# Blooming onion batter won't stick!



## naphthalene (Jun 16, 2013)

On my phone so ill keep this short. I used this recipe and the sauce and batter tasted right, but the flour mixture and batter just fell right off. I fried it anyway and was left with a severely disappointing blooming onion.

Any ideas on how to make batter stick better?


----------



## Dawgluver (Jun 16, 2013)

One of the reviews suggested leaving the batter on for 10 minutes before frying.  And I wonder if letting the onion dry thoroughly before battering after dipping it in boiling then cold water might help.


----------



## Oldvine (Jun 17, 2013)

I have a slightly different recipe, nearly the same, but it also says to let the onion rest in the refrigerator for 15 minutes before frying.


----------



## Aunt Bea (Jun 17, 2013)

Try dusting the onion very lightly with flour before coating it with the batter.


----------



## Steve Kroll (Jun 17, 2013)

Aunt Bea said:


> Try dusting the onion very lightly with flour before coating it with the batter.



+1

Aunt Bea has the key.


----------



## kadesma (Jun 18, 2013)

Aunt Bea said:


> Try dusting the onion very lightly with flour before coating it with the batter.


 Perfect idea Aunt BEA  Thank you. It worked.
kades


----------



## olmoelisa (Jun 19, 2013)

Don't salt the batter.
If there is salt in the batter, it will not stick well.


----------

### Requirements
1. In the blooming onion thread, repeat the passage starting with "## kadesma (Jun" and going on through "you. It worked.".
2. Summarize the blooming onion thread in two sentences.
3. According to the blooming onion thread, how long does one recipe say to let the onion rest in the refrigerator before frying?

### Available data
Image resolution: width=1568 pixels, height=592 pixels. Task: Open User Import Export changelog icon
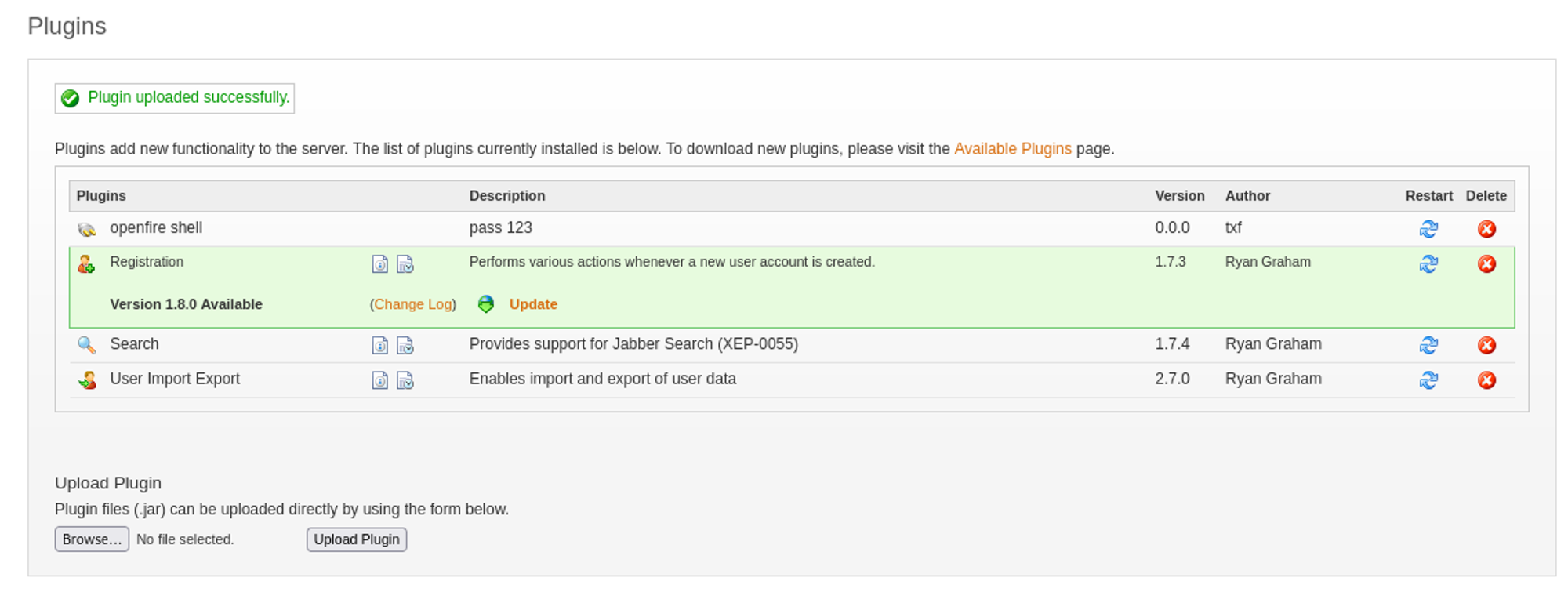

### Solutions below
1.
## kadesma (Jun 18, 2013)

Aunt Bea said:


> Try dusting the onion very lightly with flour before coating it with the batter.


 Perfect idea Aunt BEA  Thank you. It worked.

2. A poster reports that the flour mixture and batter fell right off their blooming onion and asks how to make the batter stick better. Replies suggest letting the battered onion rest before frying, dusting the onion lightly with flour before battering, and leaving salt out of the batter, and one reply says the flour dusting worked.

3. 15 minutes.